(Passage provided)
◇ ◇ ◇ ◇ ◇

Impressive thankyou 

Got it working just like your example


----------



## sandy666 (Jan 16, 2019)

You are welcome

I'm glad it works for you

btw. as you can see in the url, "date" is in yyyymmdd format (this is treated as number not as date) so if you want type real date, eg. 15/01/2019  in cell you'll need transform this table to the number format with yyyymmdd order

btw. don't quote whole post, *please!*


----------



## JumboCactuar (Jan 16, 2019)

Thanks,

I have a drop-down box with real dates then a formula in the table cell to convert the real date to YYYYMMDD


----------



## alibini (May 20, 2020)

Many thanks for any help in advance

@sandy666 i read your post above so many times but just can't quite seem to work it out.

I have almost identical issue to @JumboCactuar but maybe just don't have the expertise.

◇ ◇ ◇ ◇ ◇

(Material provided)
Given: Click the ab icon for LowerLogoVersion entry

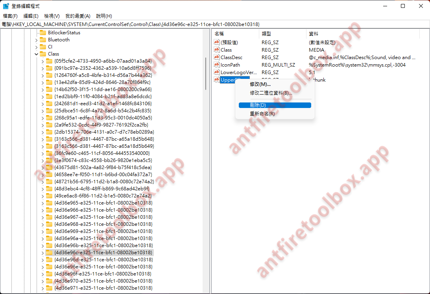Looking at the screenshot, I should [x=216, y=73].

◇ ◇ ◇ ◇ ◇

(To-do list)
1 > Do these statements agree with the forum thread about the date format? Answer yes or no for each, and quote the deciding words of the thread. (a) sandy666 says the date in the url is in yyyymmdd format. (b) JumboCactuar converts the dates with a macro. (c) alibini describes an issue that differs from JumboCactuar's.
2 > Can you carry the forum thread about the date format on past its last post, picking up after alibini's final sentence?

(Solved problems)
1 >
(a) Yes: "as you can see in the url, "date" is in yyyymmdd format"
(b) No: "I have a drop-down box with real dates then a formula"
(c) No: "I have almost identical issue to @JumboCactuar"

2 >
the URL i'm trying to update is here and the date is clear at the end. It is JSON.



			https://www.bloomberg.com/markets/api/comparison/data-bfix?currencies=AUDUSD,USDILS,EURUSD,USDJPY,GBPUSD,USDMXN,NZDUSD,USDPLN,USDCAD,USDPLN,USDCHF,USDSEK,USDCNH,USDSGD,USDCZK,USDTHB,USDDKK,USDTRY,USDHKD,USDZAR,USDHUF,XAUUSD,EURJPY,EURBGN,EURCZK,EURDKK,EURGBP,EURHUF,EURPLN,EURRON,EURSEK,EURCHF,EURNOK,EURHRK,EURRUB,EURTRY,EURAUD,EURBRL,EURCAD,EURCNY,EURHKD,EURILS,EURMXN,EURNZD,EURSGD,EURTHB,EURZAR,EURIDR,EURINR,EURKRW,EURMYR,EURPHP,AUDCAD,BRLCAD,CNYCAD,HKDCAD,INRCAD,IDRCAD,JPYCAD,MYRCAD,MXNCAD,NZDCAD,NOKCAD,PENCAD,RUBCAD,SARCAD,SGDCAD,ZARCAD,KRWCAD,SEKCAD,CHFCAD,TWDCAD,THBCAD,TRYCAD,GBPCAD,GBPJPY,CADJPY,CHFJPY,AUDJPY&dateTime=2020-05-20T06:00:00Z
		


I am using this in the Advanced Editor, but i'm just missing the step about how to link a cell in excel to this code.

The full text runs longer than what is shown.